В студеных реках, в тайге, запасы даурской жемчужницы огромны.
Николай Иванович говорит:
— Вот если бы возродить жемчужный промысел! При нынешней технике можно добыть много ракушки. А за последние годы перловицы прибавилось. Посмотрите на отмели — всюду ее следы. Романтический промысел, увлекательный, один из благороднейших на Земле! Давайте возродим его.

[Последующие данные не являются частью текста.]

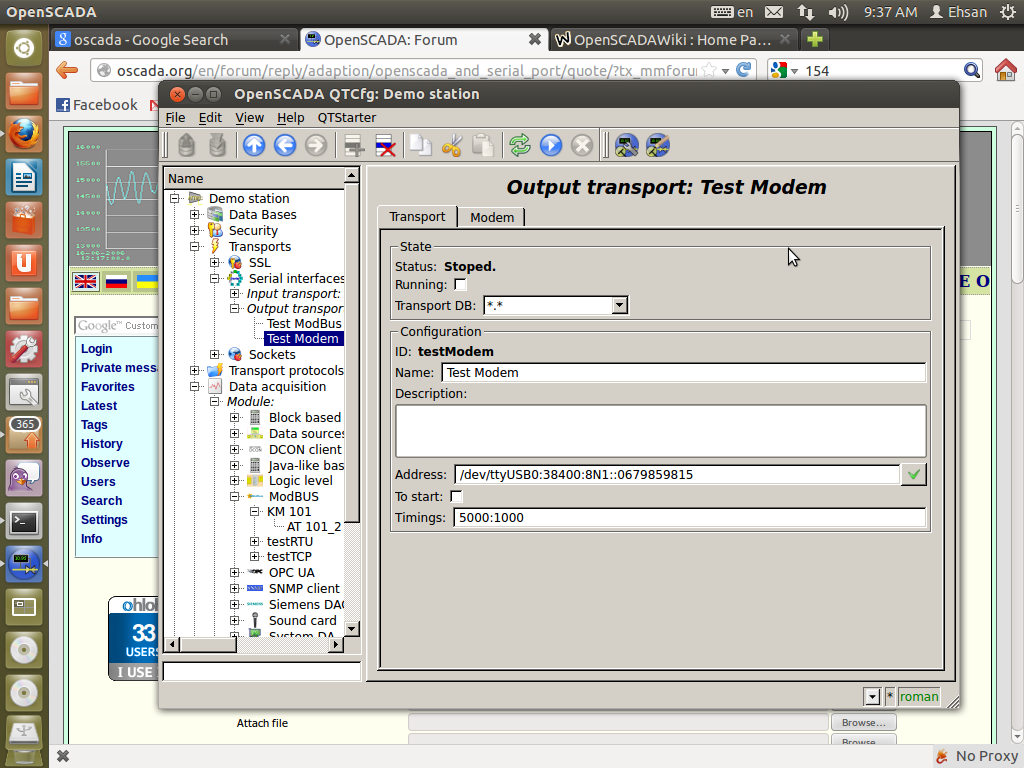
Task: Open the QTStarter menu
Action: (x=346, y=117)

Семья Петуховых переселилась на Дальний Восток из Орловской губернии. В 1916 году, отслужив службу в Уссурийском пехотном полку, Иван Иванович Петухов решил остаться в этом полюбившемся ему крае. Он съездил на родину, справил дела и, взяв жену и двух ребятишек, вернулся на Амур. Сперва Петуховы жили под Хабаровском, а когда Иван Иванович получил должность лесного объездчика в таежном районе долины реки Кур, то переехал в Шаманку — небольшое селеньице, где жили русские и нанайцы. С тех пор Петуховы пустили здесь глубокие корни. Николай, старший сын, десятилетним парнишкой уже пристрастился к охоте и рыбной ловле, а когда он увидел, как нанайские ребятишки ловко ныряют за даурской жемчужницей, то быстро вошел к ним в компанию. Однажды он принес матери две белые как снег жемчужинки, и мать не поверила, что их добыл со дна реки ее Николенька. Но дружки-нанайцы подтвердили, что он говорит правду.

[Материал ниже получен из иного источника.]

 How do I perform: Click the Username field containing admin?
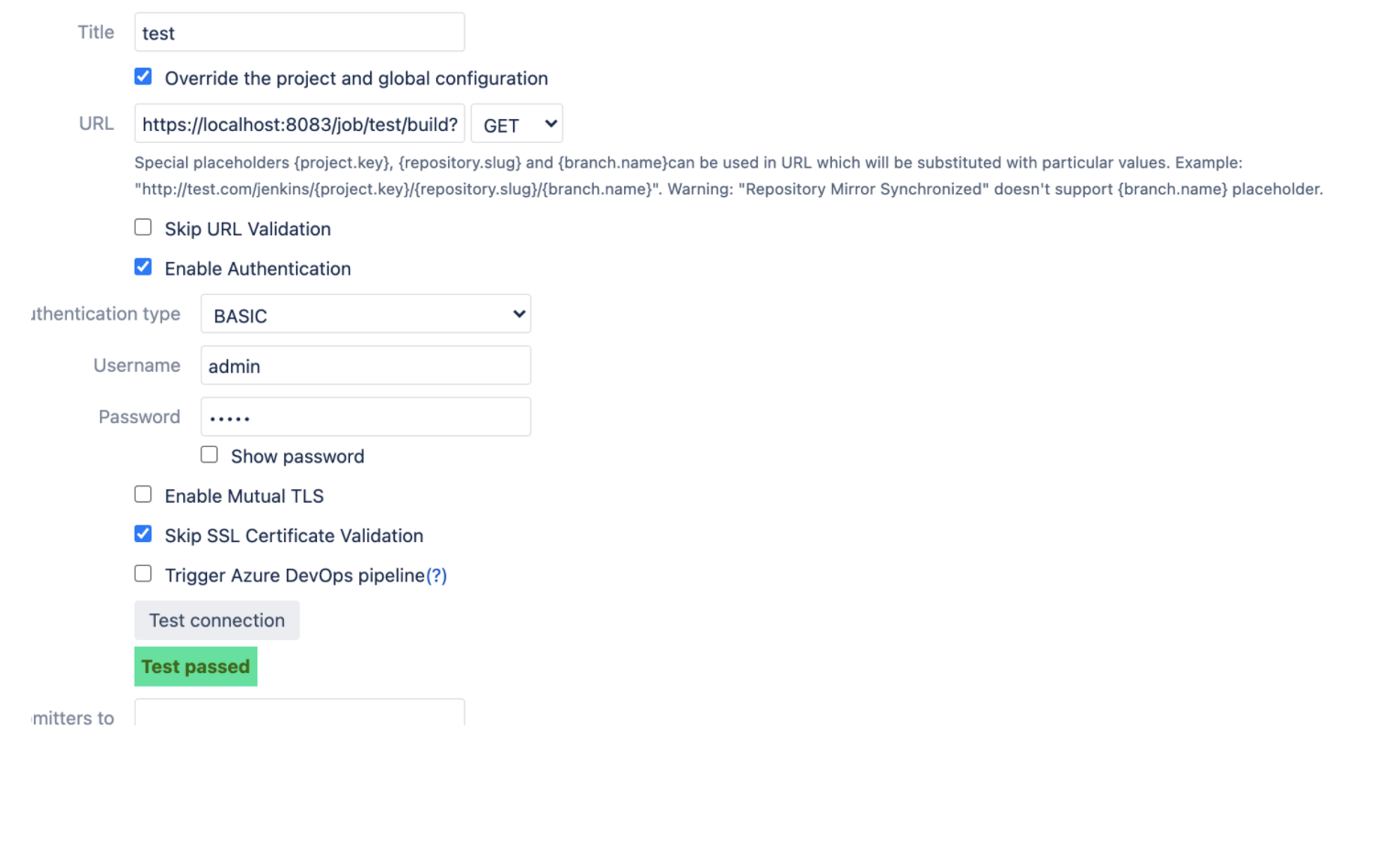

— Сам он с лодки кидался, тетя Катя, он уже не хуже любого из нас ныряет за ракушкой...
— Как это кидался с лодки? — испуганно всплеснула руками Екатерина Дмитриевна. — Так ведь утонуть в два счета можно. Господи, что за напасть такая — с лодки кидаться в воду!

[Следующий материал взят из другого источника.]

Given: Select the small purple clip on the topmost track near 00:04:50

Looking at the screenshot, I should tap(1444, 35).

С годами нанайцы приучили русских новоселов не только ловить даурскую жемчужницу, но и выслеживать в тайге пантовых изюбрей и заготовлять дорогую кору амурского бархата. Зимой шли они вместе на добычу пушного зверя и даже обкладывали медвежьи берлоги. Со временем русские уже ни в чем не уступали нанайцам, и это еще больше укрепило дружбу между ними.
Словом, Петуховы были из тех, кто всем сердцем полюбили Дальний Восток.
С фронтов Великой Отечественной войны Николай Иванович вернулся, как я уже говорил, без руки, инвалидом. Но не хотелось ему, еще полному сил, сидеть на пенсии — скучно. Привыкший к труду, влюбленный в свой таежный район, он быстро вернулся к работе. Правда, вначале друзья сомневались, справится ли он с одной, да еще левой, рукой. Но когда разделся, повесил на боку сумочку и нырнул с лодки в студеную реку, то друзья поняли, что Петухов еще силен ловить перловицу. А после, когда стали ручную драгу применять, и вовсе не отставал от других. Простая штука — драга, а ведь как ловко с ней! Сделана она в виде грабель с сильно загнутыми внутрь острыми зубьями, а внизу прилажен сачок. Насаженную на длинный шест драгу погружают до самого дна реки; лодка медленно тащит ее за собой, и зубья захватывают торчащие в наклонном положении ракушки и опрокидывают их в сачок.
Аким Иванович Дятала был уже в преклонных годах, лет за семьдесят, но сохранил бодрость и энергию. Маленький, сухонький, на коротких, немного кривых ногах, он казался несколько суетливым и вовсе не имел степенного, стариковского вида, очень характерного для нанайцев. Его широкое лицо с редкими следами оспы было сильно обожжено солнцем и обветрено. Глубокие темные морщины спускались по щекам до самой шеи. Глаза у него были небольшие, острые, с чуть заметной раскосостью. Правда, на белках уже переплелись кровавые жилочки, что свидетельствовало о том, что Аким Иванович в свое время много нырял за даурской жемчужницей.